Audrey Galawu – sistant Editor
As the world prepaes for the UN High-Level Meeting on the Prevention and Control of NCDs and the Promotion of Mental Health 2025, health experts and patient advocates are sounding an urgent alarm: antimicrobial resistance and non-communicable diseases are converging into a global public health crisis that can no longer be ignored.
The Global Antimicrobial Resistance Media Alliance is calling for a coordinated, people-centered approach to tackle these interlinked challenges, warning that lives, health systems, and economies are at stake.
For patients, the link between AMR and NCDs is not abstract—it is lived reality.
“There has to be a united strategy to fully capture patient challenges like poor primary care, poverty, fragmented services, high costs, and the lack of policy inclusion,” says Ella Balasa, a cystic fibrosis survivor and member of the WHO Task Force of AMR Survivors.
“Patient voices are often missing from the policy tables, and our stories really humanise these statistics. By elevating patient voices, we can shape a more inclusive and responsive health agenda.”
For Brandon Jaka, another survivor, the personal is political. “Stories like mine bring a human face to AMR and shift the narrative from abstract statistics to lived realities. We must advocate for affordable diagnostics, equitable access to effective antimicrobials, and strong community-based surveillance.
If we want resilient health systems, we must start by listening to those who lived through their failures.”
Kidney transplant survivor Borislava Ananieva highlights the danger of delayed diagnostics: “Waiting days for test results forces doctors to prescribe antibiotics that may be ineffective or harmful. Patients’ urgent needs for timely, accurate diagnostics must guide research and innovation.
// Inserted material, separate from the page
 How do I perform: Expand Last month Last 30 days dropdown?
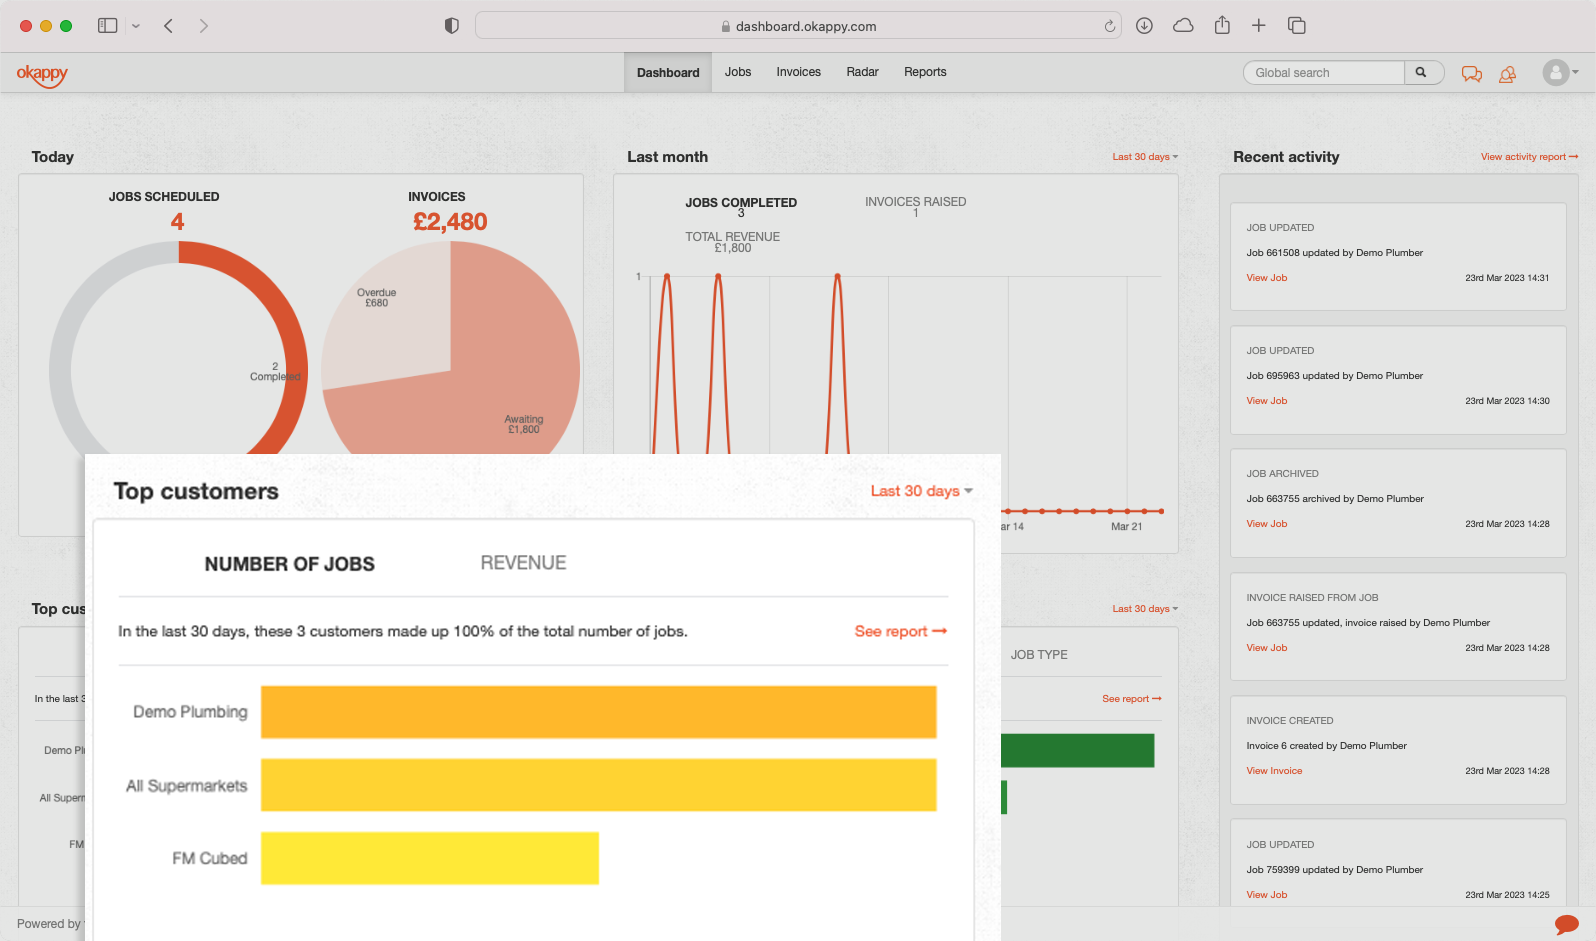[x=1145, y=157]
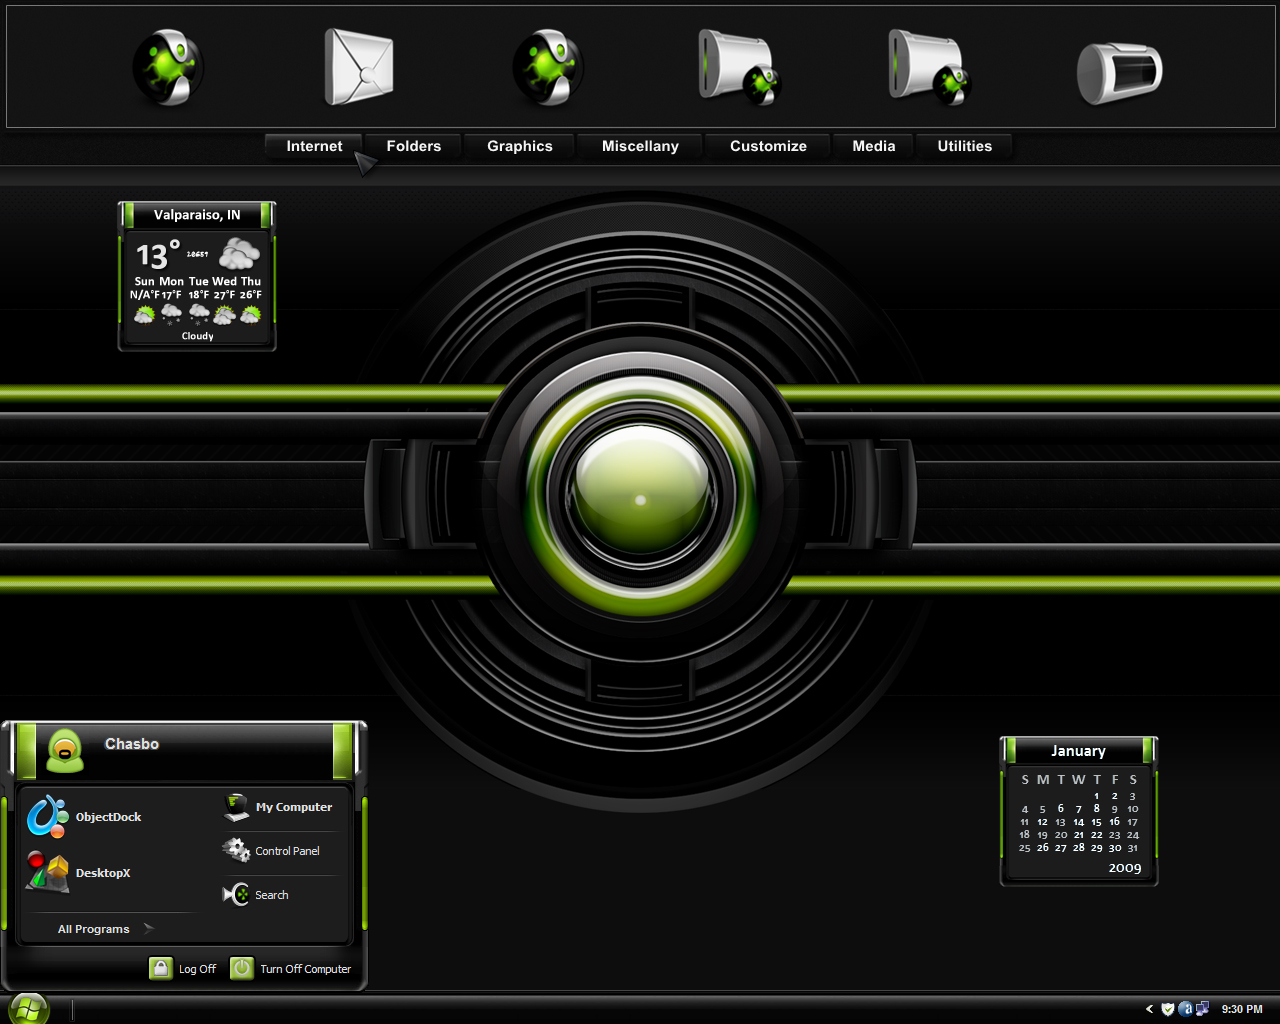Open the envelope mail icon in dock

pos(359,67)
Patients are the largest minority in the world, and this is relevant to everyone.”
Health experts agree that AMR is undermining NCD care, threatening hard-won progress.
“AMR is not just a microbial issue—it is a human survival issue, especially for patients battling chronic illnesses,” stresses Lauren Protoris, CEO of Campaigning for Cancer. She warns that when infections become resistant, consequences for cancer patients are devastating—medically, financially, and emotionally.
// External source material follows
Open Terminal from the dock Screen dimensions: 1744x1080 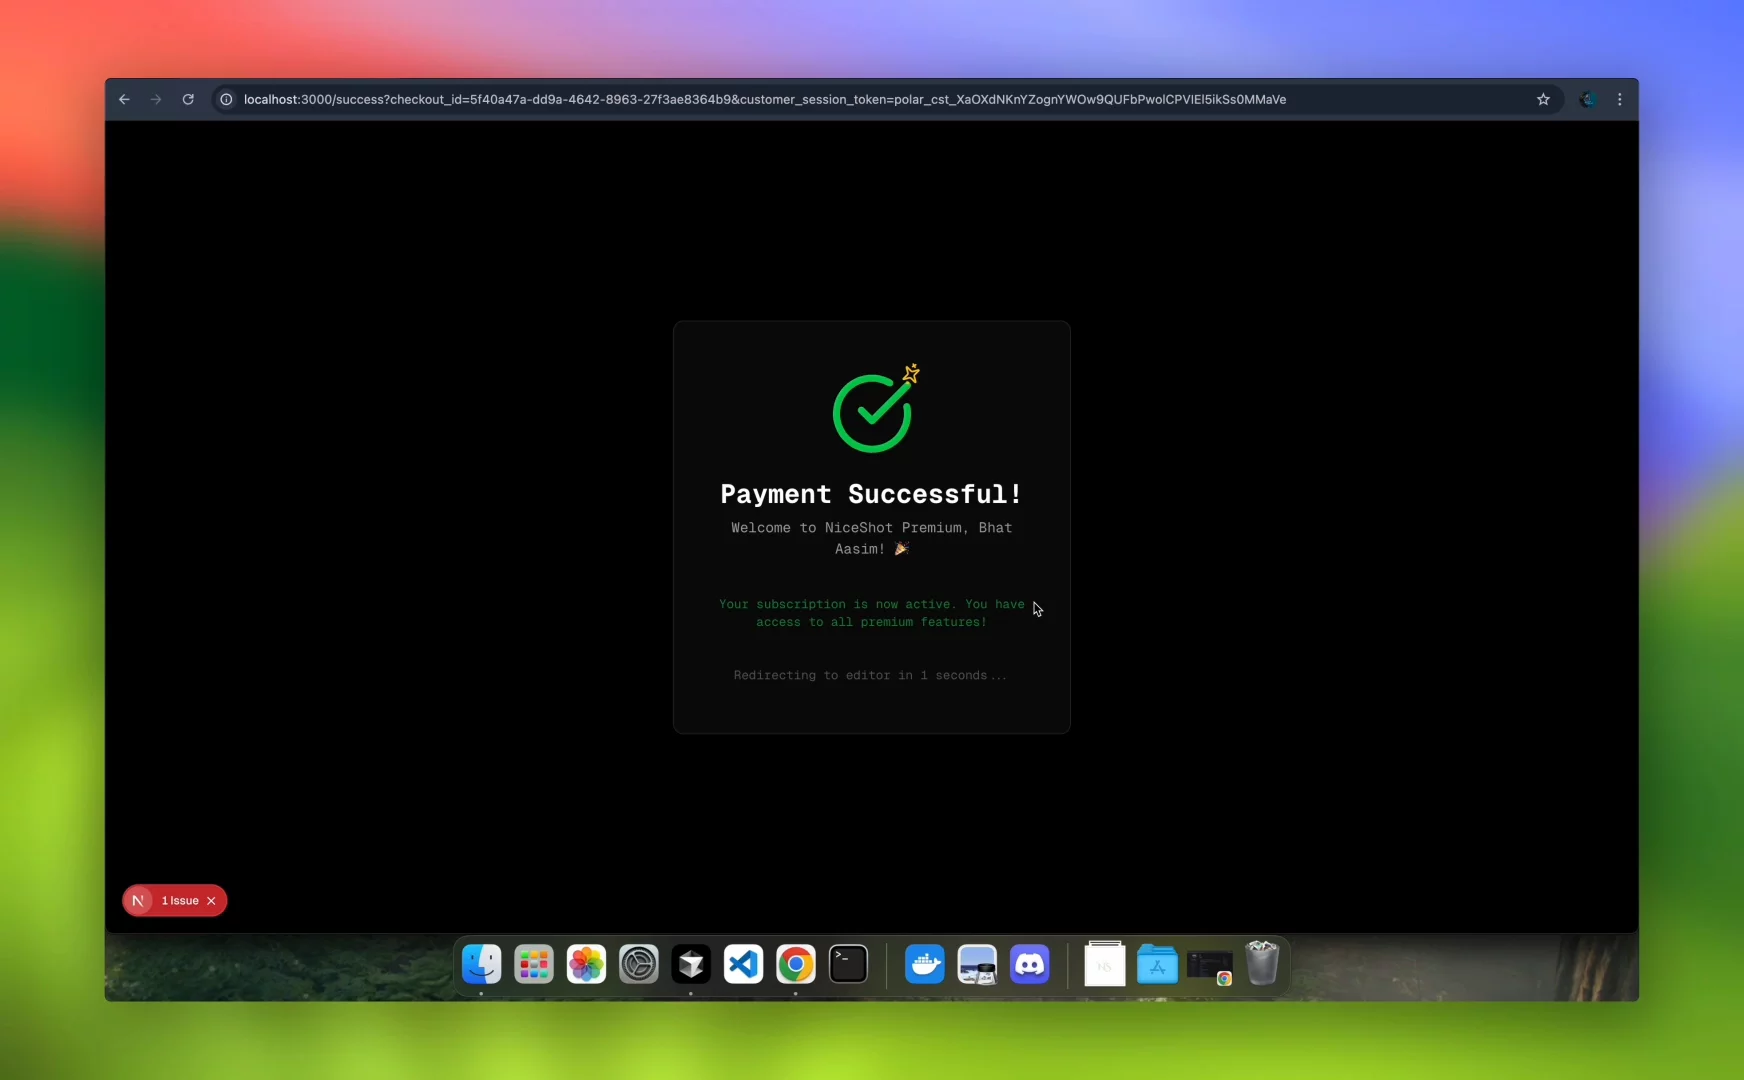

From a policy perspective, Dr. Yvan Hutin of WHO emphasizes integration: “It is high time to break down silos and build resilient health systems that can respond to both AMR and NCDs. Strengthening surveillance, investing in diagnostics, empowering communities, and promoting preventive services are all key.”
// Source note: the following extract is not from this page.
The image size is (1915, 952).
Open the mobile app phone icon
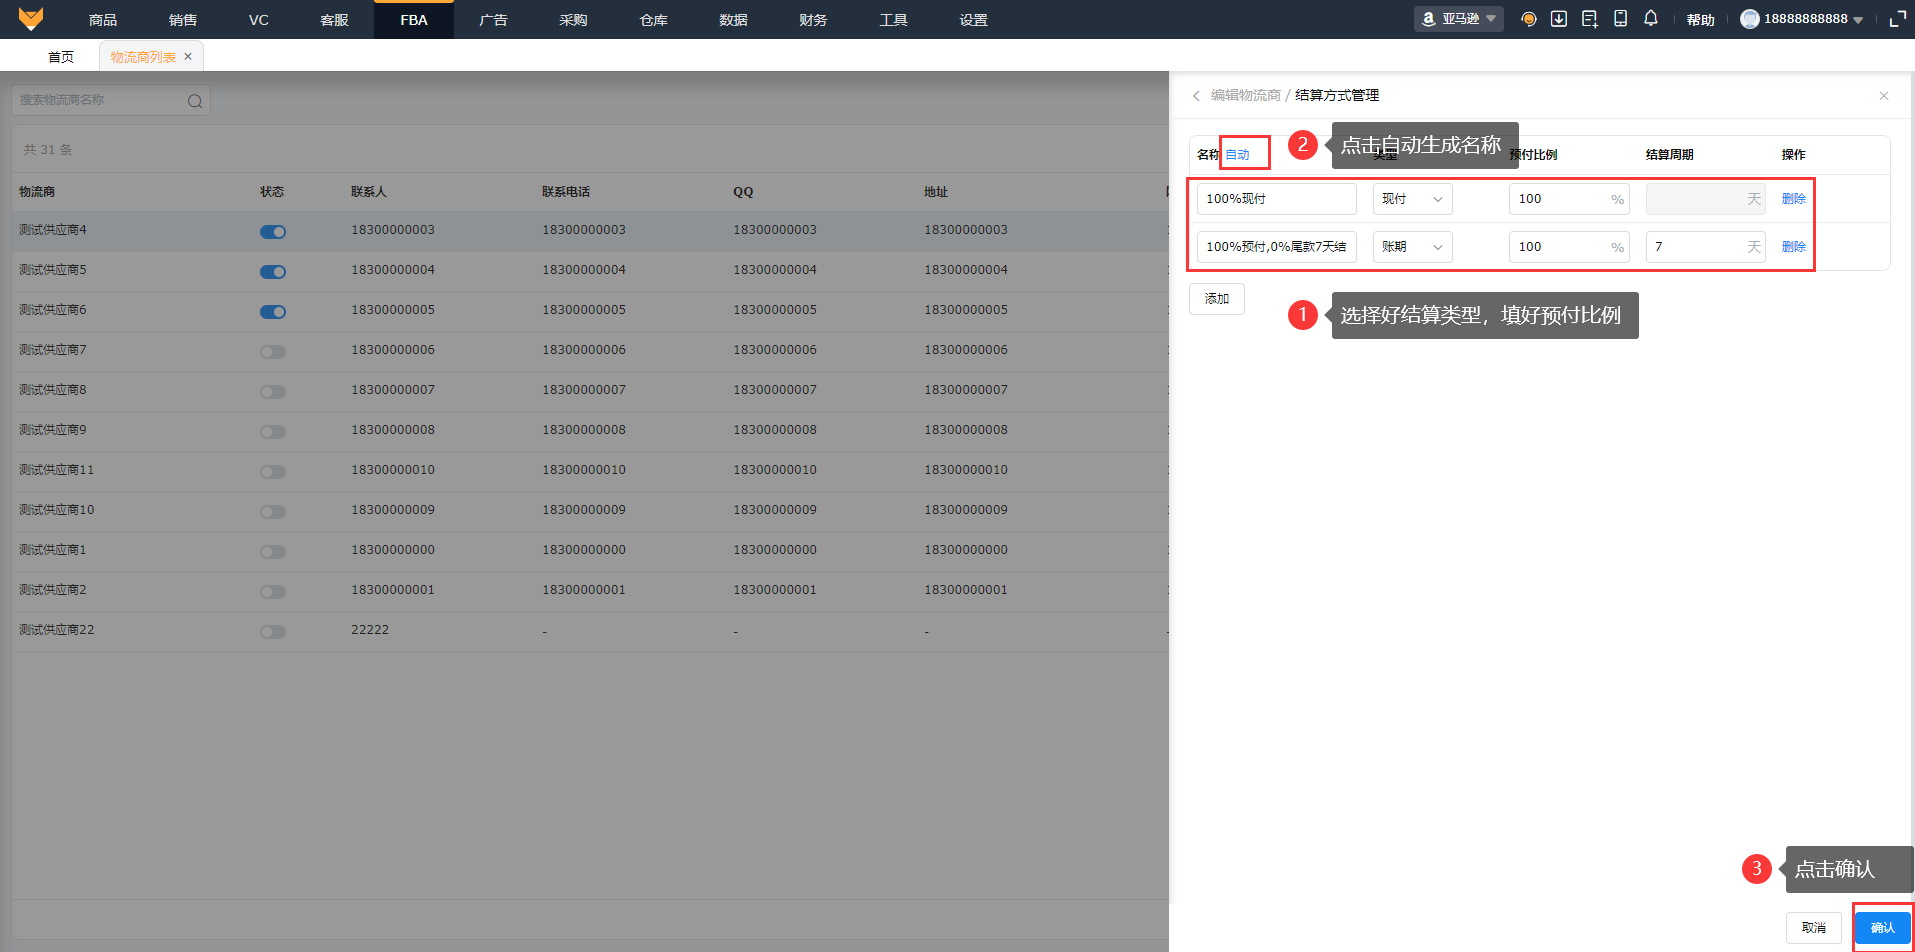[1620, 19]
Professor Onyebuchi Chukwuo, former Nigerian Minister of Health, calls for a three-pronged strategy: embedding AMR into NCD policies, establishing coordinated governance to strengthen infection prevention, and investing in robust systems that can respond to both crises simultaneously.
Healthcare workers also face daily struggles. Caline Mattar of the World Medical Association describes the helplessness clinicians feel when treating drug-resistant infections without adequate resources. She urges UNGA 2025 to prioritize training, education, and investment in frontline workers.
The AMR-NCD intersection does not exist in isolation. Dr. Téa E. Collins from WHO reminds policymakers that tobacco, alcohol, poor nutrition, physical inactivity, pollution, and poverty all compound vulnerabilities, particularly in low- and middle-income countries.
Addressing AMR and NCDs demands tackling these determinants head-on.
Zimbabwe has rolled out its One Health Antimicrobial Resistance National Action Plan 2.0 (2024–2028) to strengthen surveillance, regulate antibiotic use, educate communities, and improve diagnostic capacity.
Yet progress is urgent: resistance to common antibiotics such as ampicillin rose from 73.9% in 2011 to 74.6% in 2015, straining already limited health resources, increasing mortality among NCD patients, and driving up treatment costs.
Across Africa, the toll is staggering. WHO estimates 1.05 million deaths due to bacterial AMR in 2019, with Sub-Saharan Africa facing 23.7 deaths per 100,000 people, compared to 5 per 100,000 in North America. Projections warn that AMR could shrink Africa’s GDP by up to 5% by 2050, underscoring its devastating health and economic consequences.
“In Africa, health inequities and limited access to diagnostics make AMR a daily challenge,” says Brandon Jaka. “Without urgent action, progress in NCD care can be undone by drug-resistant infections.”
As nations gather at the UN High-Level Meeting, survivors and experts are united in their message: AMR and NCDs must be treated as inseparable threats. Integrated policies, resilient health systems, rapid diagnostics, equitable access to antimicrobials, and survivor-led advocacy are not optional—they are essential.
“Our response must be multi-sectoral and patient-centered,” concludes Dr. Hutin. “Only by uniting global efforts, empowering communities, and reinforcing health systems can we prevent infections, safeguard lives, and sustain progress in NCD care.”
Ella Balasa sums it up simply: “We cannot afford to ignore the voices of those who have lived through the consequences of failing health systems.
"Let the UNGA 2025 political declaration reflect the real world—putting patient survival and equitable care at its heart.”